Él salió de la oficina raudo, como urgido a buscar una guarida
que le proteja del dedo acusador de una expúrea sociedad.
Ese día perdió el oremus ante el peso de un rimero de tareas
que inundaban de papeles su mesa, él, que de por sí no era
ordenado en cuanto a su despacho se refiere.
A media mañana, antes del descanso del café, notó como el
pulso se le aceleraba sin un motivo, pensó, aparente. Sí es
cierto que la noche anterior tuve que aplicar cloroformo a mi
mujer -se decía a sí mismo- para que saliera de la crisis de
histeria que había experimentado en plena discusión.

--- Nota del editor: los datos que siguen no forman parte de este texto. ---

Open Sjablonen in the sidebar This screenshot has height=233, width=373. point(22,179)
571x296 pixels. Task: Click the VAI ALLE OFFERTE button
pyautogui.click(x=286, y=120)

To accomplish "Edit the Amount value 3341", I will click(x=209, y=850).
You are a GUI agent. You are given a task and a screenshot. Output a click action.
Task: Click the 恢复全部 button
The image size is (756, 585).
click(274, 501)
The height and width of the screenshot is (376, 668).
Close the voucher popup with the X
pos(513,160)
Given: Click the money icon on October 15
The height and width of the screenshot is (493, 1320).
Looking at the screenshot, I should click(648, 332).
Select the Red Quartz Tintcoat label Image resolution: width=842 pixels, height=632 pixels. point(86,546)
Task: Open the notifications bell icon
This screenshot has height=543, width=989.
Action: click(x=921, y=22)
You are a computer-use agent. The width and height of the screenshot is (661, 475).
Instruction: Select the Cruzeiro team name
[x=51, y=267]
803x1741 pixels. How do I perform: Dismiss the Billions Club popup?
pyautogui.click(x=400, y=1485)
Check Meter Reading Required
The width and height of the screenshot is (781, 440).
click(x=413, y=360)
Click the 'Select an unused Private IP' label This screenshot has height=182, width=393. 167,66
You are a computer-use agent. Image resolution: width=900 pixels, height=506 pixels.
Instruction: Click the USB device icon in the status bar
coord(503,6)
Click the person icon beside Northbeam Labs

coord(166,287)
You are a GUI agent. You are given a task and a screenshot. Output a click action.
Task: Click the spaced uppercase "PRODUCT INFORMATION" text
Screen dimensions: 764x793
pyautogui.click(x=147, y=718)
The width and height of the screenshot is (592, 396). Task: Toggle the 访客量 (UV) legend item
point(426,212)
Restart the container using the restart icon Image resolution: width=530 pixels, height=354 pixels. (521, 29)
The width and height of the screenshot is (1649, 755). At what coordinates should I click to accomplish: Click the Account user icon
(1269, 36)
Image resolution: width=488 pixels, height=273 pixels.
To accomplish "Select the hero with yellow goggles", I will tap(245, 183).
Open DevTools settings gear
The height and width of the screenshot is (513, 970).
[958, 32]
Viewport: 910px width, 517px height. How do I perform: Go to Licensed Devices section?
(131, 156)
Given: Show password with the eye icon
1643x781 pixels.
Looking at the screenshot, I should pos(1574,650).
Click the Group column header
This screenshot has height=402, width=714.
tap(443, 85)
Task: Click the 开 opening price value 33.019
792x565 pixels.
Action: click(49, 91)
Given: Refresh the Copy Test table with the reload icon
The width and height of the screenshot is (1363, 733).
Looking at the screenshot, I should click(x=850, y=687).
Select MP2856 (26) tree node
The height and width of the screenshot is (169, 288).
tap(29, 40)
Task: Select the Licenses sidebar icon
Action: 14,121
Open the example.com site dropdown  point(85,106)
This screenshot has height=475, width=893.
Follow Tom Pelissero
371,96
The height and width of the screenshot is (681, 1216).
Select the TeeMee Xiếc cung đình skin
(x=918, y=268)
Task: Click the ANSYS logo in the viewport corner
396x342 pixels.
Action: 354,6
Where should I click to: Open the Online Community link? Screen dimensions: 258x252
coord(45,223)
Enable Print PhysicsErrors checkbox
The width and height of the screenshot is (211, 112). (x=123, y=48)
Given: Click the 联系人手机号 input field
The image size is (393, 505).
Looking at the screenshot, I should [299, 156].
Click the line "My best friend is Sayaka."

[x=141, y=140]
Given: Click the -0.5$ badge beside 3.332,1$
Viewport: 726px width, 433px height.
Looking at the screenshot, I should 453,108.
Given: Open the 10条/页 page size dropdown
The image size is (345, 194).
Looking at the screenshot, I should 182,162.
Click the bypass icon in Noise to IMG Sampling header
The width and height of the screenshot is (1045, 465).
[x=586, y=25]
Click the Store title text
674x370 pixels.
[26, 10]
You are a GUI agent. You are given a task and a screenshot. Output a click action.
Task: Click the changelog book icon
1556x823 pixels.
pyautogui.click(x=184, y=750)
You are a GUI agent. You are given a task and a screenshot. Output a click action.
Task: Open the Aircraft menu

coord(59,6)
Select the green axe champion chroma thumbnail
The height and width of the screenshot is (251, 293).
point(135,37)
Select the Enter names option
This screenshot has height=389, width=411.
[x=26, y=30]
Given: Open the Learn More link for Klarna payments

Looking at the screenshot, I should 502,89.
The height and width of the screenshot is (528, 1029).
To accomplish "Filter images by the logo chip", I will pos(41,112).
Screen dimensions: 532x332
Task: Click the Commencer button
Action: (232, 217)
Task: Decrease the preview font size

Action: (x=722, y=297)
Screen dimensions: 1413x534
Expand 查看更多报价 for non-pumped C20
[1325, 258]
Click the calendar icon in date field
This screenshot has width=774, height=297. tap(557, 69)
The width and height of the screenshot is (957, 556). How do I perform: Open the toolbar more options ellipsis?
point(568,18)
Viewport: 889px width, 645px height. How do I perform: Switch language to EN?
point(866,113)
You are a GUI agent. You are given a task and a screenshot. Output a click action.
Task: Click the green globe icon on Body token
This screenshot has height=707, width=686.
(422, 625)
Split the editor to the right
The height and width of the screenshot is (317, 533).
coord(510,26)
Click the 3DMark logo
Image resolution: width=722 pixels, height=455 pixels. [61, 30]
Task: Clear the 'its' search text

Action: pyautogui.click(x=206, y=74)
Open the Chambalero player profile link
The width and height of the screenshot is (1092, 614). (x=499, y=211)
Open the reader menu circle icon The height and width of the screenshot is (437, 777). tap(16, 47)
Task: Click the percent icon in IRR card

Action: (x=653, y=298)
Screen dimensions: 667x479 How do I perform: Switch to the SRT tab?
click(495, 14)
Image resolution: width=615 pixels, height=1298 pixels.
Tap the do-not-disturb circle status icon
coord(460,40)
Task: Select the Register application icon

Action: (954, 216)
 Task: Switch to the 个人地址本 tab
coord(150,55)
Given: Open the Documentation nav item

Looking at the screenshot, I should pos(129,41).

Me echaba en cara mis excesivas ausencias a las horas de
reunión familiar - comidas, y sobre todo cenas- que antes
eran sagradas y con el tiempo, sobre todo últimamente,
dejaron de serlo.
¡No soporto la pose que exhibe cuando me saca el dedo
acusador, sin pruebas, inventando historias que solo tienen
sentido en su cabezota insolente, llena de miedo e inseguridad!
- mascullaba entre dientes palabra por palabra como si de una
trituradora de documentos se tratara -
Él, de unos años a esta parte, se tenía por hombre atormentado,
preso de sus compromisos familiares que giraban cual tiovivo
sin que pudiera accionar el interruptor, por no estar a su alcance.
Cuando se disponía a cruzar una calle, en busca de su hija menor
que salía del colegio en breve, no pudo resistir la atracción de
agujero negro que ejerció sobre él un camión de mudanzas,
que se acercaba decidido a sus inmediaciones.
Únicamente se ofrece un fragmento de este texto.